There is not much wrong with being aware and alert and these boards are full of posts from women who would have benefited from being just that.

JudgementalCactus · 02/11/2021 10:42

He sounds absolutely lovely.
And honestly OP, it would scare me off is someone told me they loved my after only 4 months. That's not enough time to know someone truly and I would take that "I love you" to be a rather superficial one at that stage. More like "I'm infatuated and in love with the idea of I think you are/how you make me feel.

Actions speak louder than words every single time. And I would take his reluctance to say those words just yet as a sign that he assigns a lot of meaning to them and won't just throw them around to anyone new. So rather a green flag if anything.

1MillionDollars · 02/11/2021 10:43

Nobody shows their true self in the beginning Women, men. It's just a very cynical thing to say.

OP's boyfriend seems lovely, so far and behaving as he should. That's what the dating process is for, because eventually we all show people who we are snd can decide if we wish to continue.

LennyMurdoch · 02/11/2021 10:46

@1MillionDollars

Nobody shows their true self in the beginning Women, men. It's just a very cynical thing to say.
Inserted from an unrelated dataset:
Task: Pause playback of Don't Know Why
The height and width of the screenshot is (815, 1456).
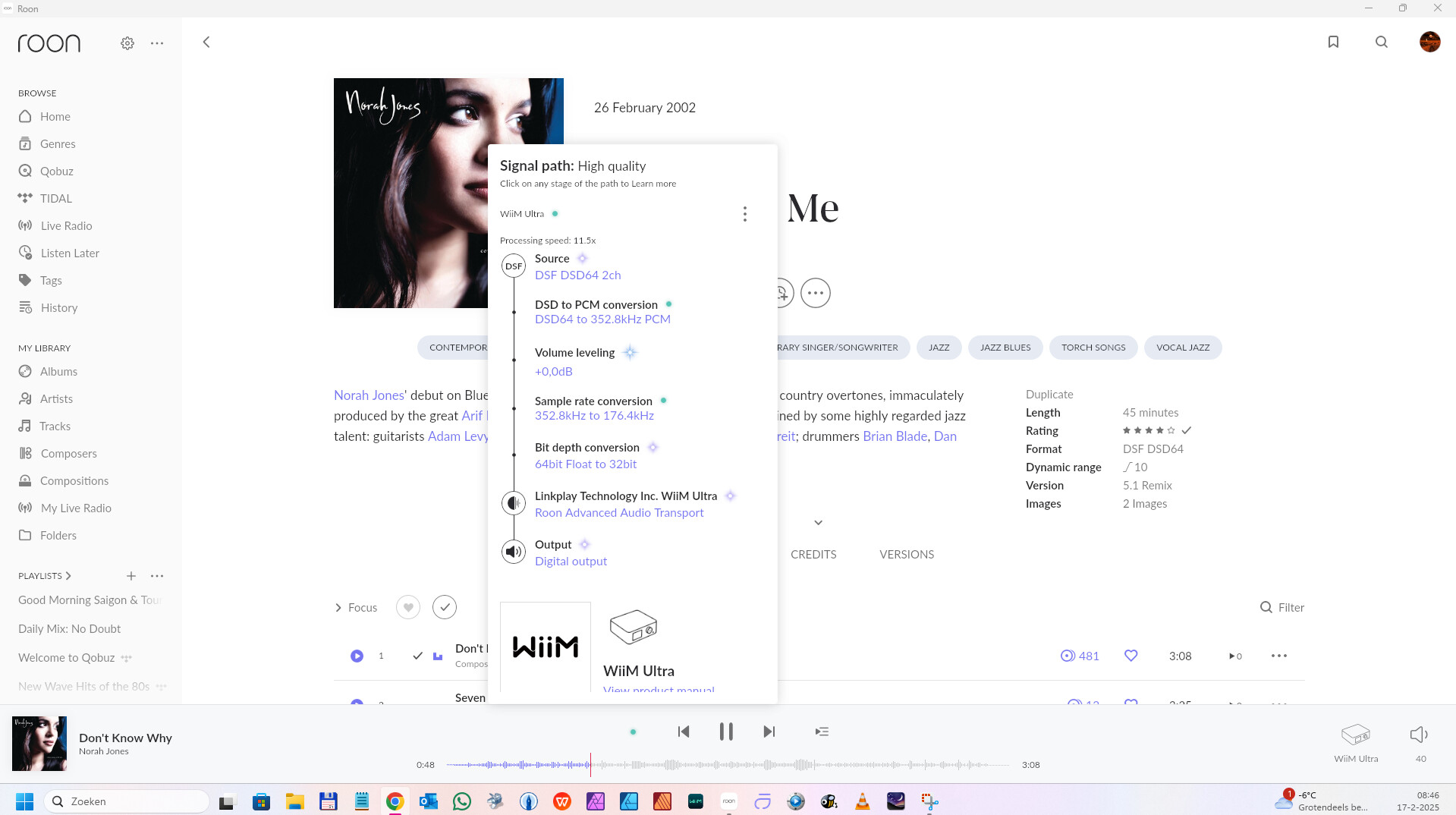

OP's boyfriend seems lovely, so far and behaving as he should. That's what the dating process is for, because eventually we all show people who we are snd can decide if we wish to continue.

Which is why I said be cautious - on the back of nice gestures are good enough.

I wasn't suggestion this man was anything, I was simply saying be 'cautious' - be aware.

It's particularly easy for men who are abusive to get their feet firmly under the table when the woman is in love so easily on in the relationship.

JudgementalCactus · 02/11/2021 10:47

@1MillionDollars, naivety and "seeing the best in people" is what lands women stuck in abusive relationships every single day. Abusive and controlling men ate notorious for love bombing and moving very very fast in relationships.

What is wrong with taking things slow and being on the lookout for possible red flags?
Muuuch better than diving head in and questioning nothing along the way!

1MillionDollars · 02/11/2021 10:49

@LennyMurdoch

I'm just saying it was unnecessary/cynical to say. Let her just enjoy it and not taint it with the possibility of him not being who he really is and abuse down the line.

We'll have to agree to disagree.

Bathtoy · 02/11/2021 10:53

At four months you barely know one another. I certainly wouldn’t be at the stage of declaring my love then.